2

I have stumbled on a Valgrind report that I can't manage to fix by myself. I have a function that reads a Microsoft "unicode" string (a series of two-byte aligned wchar_t prefixed by a size) from a file. A sample file might look like this:

0004 0041 0041 0041 0041                 ..A.A.A.A.

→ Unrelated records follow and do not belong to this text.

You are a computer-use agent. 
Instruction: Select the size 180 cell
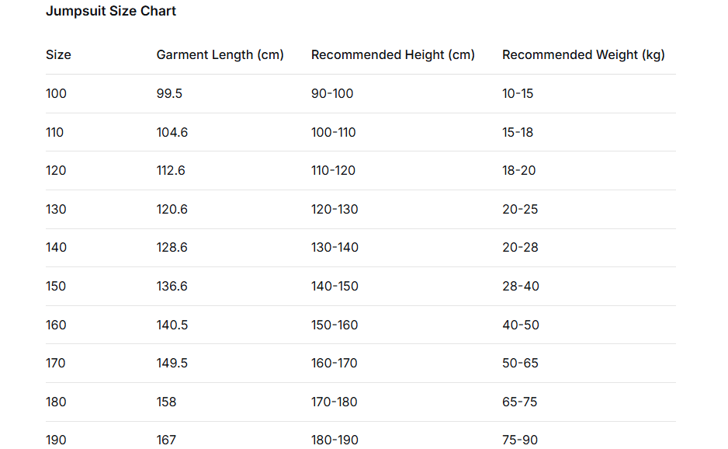(57, 402)
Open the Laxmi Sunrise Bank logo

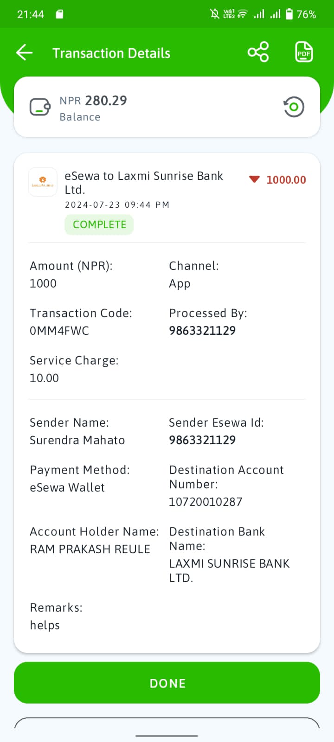tap(43, 182)
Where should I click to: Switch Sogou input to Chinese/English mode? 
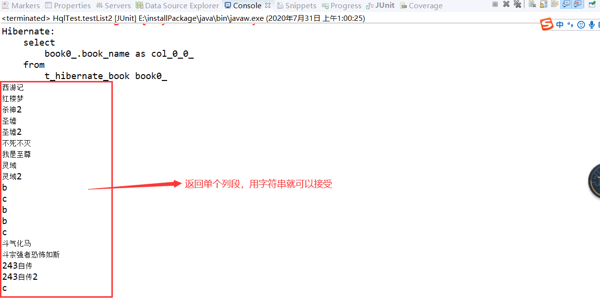(x=560, y=24)
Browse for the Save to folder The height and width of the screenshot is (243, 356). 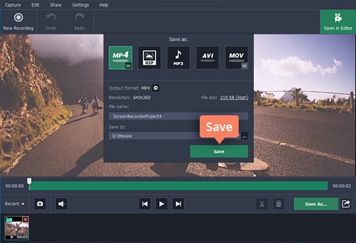[x=245, y=136]

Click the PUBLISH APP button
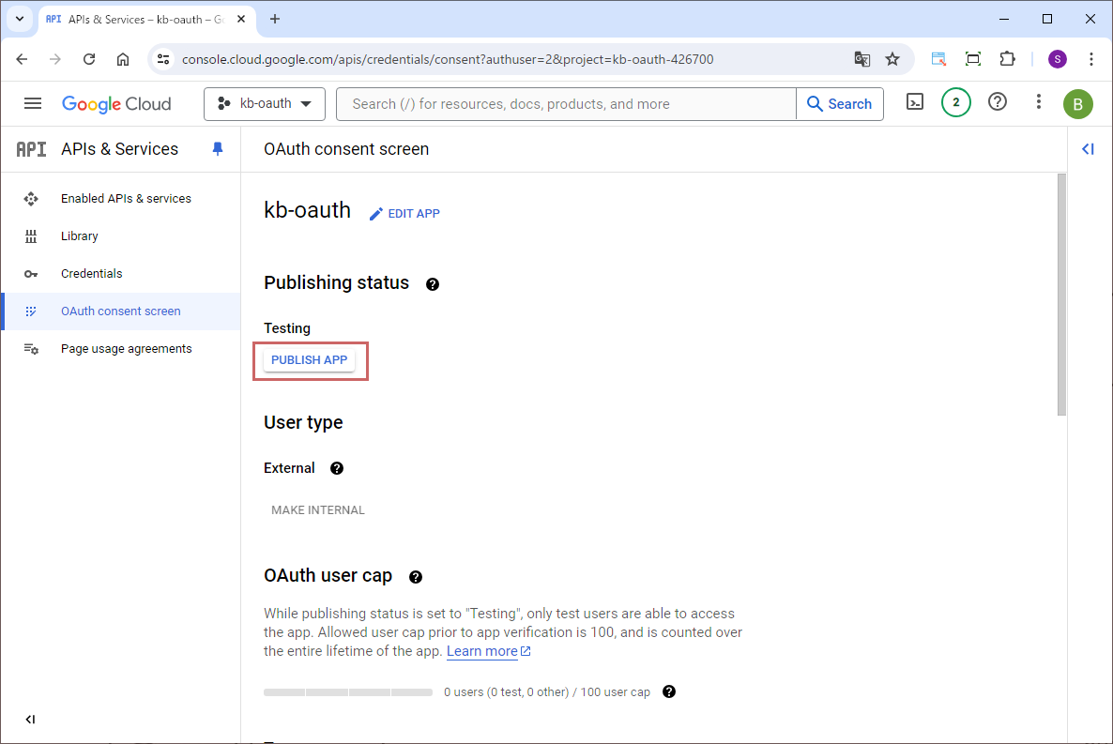tap(309, 360)
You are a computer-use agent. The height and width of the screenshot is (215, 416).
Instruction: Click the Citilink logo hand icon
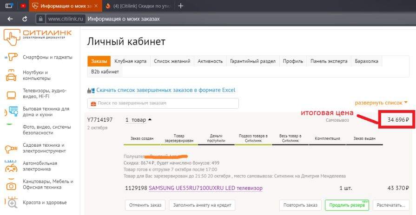[12, 38]
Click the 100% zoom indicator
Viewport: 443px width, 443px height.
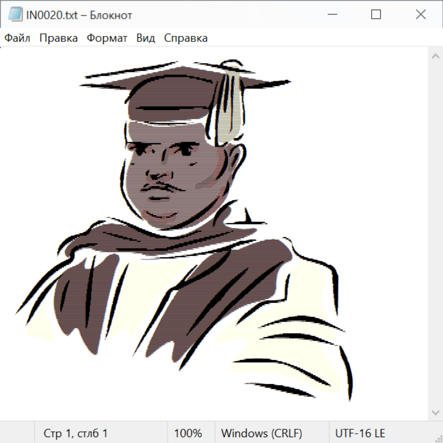pyautogui.click(x=188, y=433)
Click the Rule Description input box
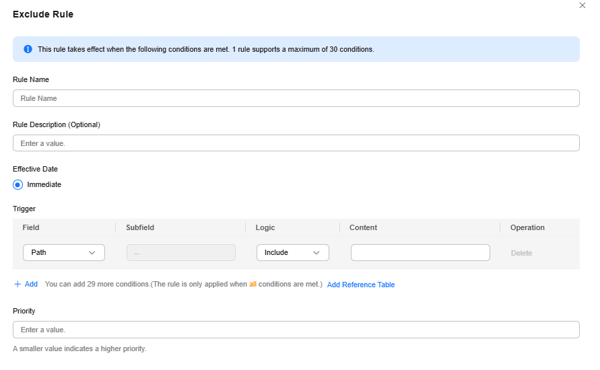Image resolution: width=600 pixels, height=370 pixels. (x=296, y=143)
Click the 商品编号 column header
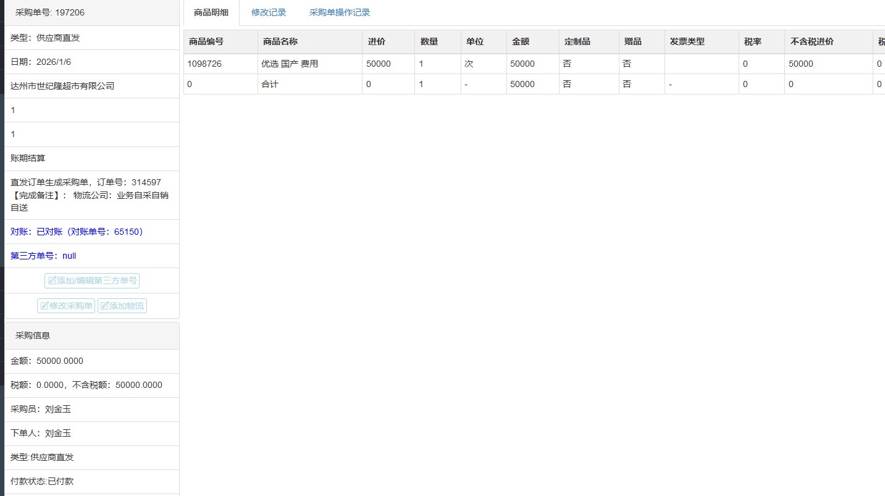The height and width of the screenshot is (496, 885). coord(206,42)
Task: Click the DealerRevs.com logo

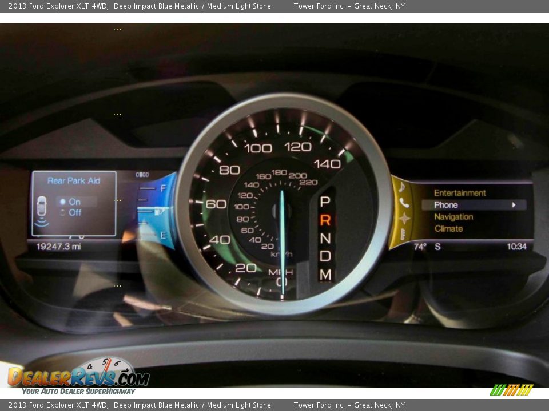Action: pos(78,376)
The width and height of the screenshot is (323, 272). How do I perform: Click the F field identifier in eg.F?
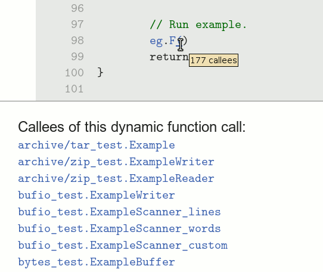172,41
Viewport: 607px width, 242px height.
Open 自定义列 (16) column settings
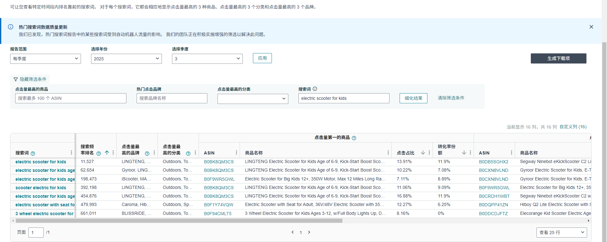pos(573,127)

The following code sample reads the "unicode" string from the file and uses wcstombs to make a std::string out of it.

#include <string.h>
#include <stdlib.h>
#include <stdio.h>
#include <string>
#include <iostream>

#include <boost/shared_array.hpp>
#include <boost/cstdint.hpp>

std::string read_unicode_string(FILE* f)
{
    std::wstring s = std::wstring();
    wchar_t c;
    boost::uint16_t size;
    if (2 !=fread(&size, 1, 2, f)) {
        return "";
    }

    // Microsoft's "unicode" strings are word aligned.
    for (unsigned int i = 0 ; i < size ; ++i)
    {
        if (2 != fread(&c, 1, 2, f)) {
            break;
        }
        s += c;
    }
    s += L'\0';

    // Convert the wstring into a string
    boost::shared_array<char> conv = boost::shared_array<char>(new char[s.size() + 1]);
    memset(conv.get(), 0, sizeof(char) * (s.size() + 1));
    wcstombs(conv.get(), s.c_str(), s.size());
    return std::string(conv.get());
}

int main(int argc, char** argv)
{
    FILE* f = fopen("test", "rb");
    if (f == NULL) {
        return 1;
    }
    std::cout << read_unicode_string(f) << std::endl;
    fclose(f);
    return 0;
}

Although it does seem to work, valgrind reports that some jump in wcstombs depends on an initialized value:

==8440== Conditional jump or move depends on uninitialised value(s)
==8440==    at 0x56606C2: wcsnlen (wcsnlen.c:40)
==8440==    by 0x565FCF0: wcsrtombs (wcsrtombs.c:110)
==8440==    by 0x56101A0: wcstombs (wcstombs.c:35)
==8440==    by 0x401488: read_unicode_string(_IO_FILE*) (test.cpp:32)
==8440==    by 0x40157C: main (test.cpp:42)
==8440== 
==8440== Conditional jump or move depends on uninitialised value(s)
==8440==    at 0x55F2D5B: __gconv_transform_internal_ascii (loop.c:332)
==8440==    by 0x565FD41: wcsrtombs (wcsrtombs.c:116)
==8440==    by 0x56101A0: wcstombs (wcstombs.c:35)
==8440==    by 0x401488: read_unicode_string(_IO_FILE*) (test.cpp:32)
==8440==    by 0x40157C: main (test.cpp:42)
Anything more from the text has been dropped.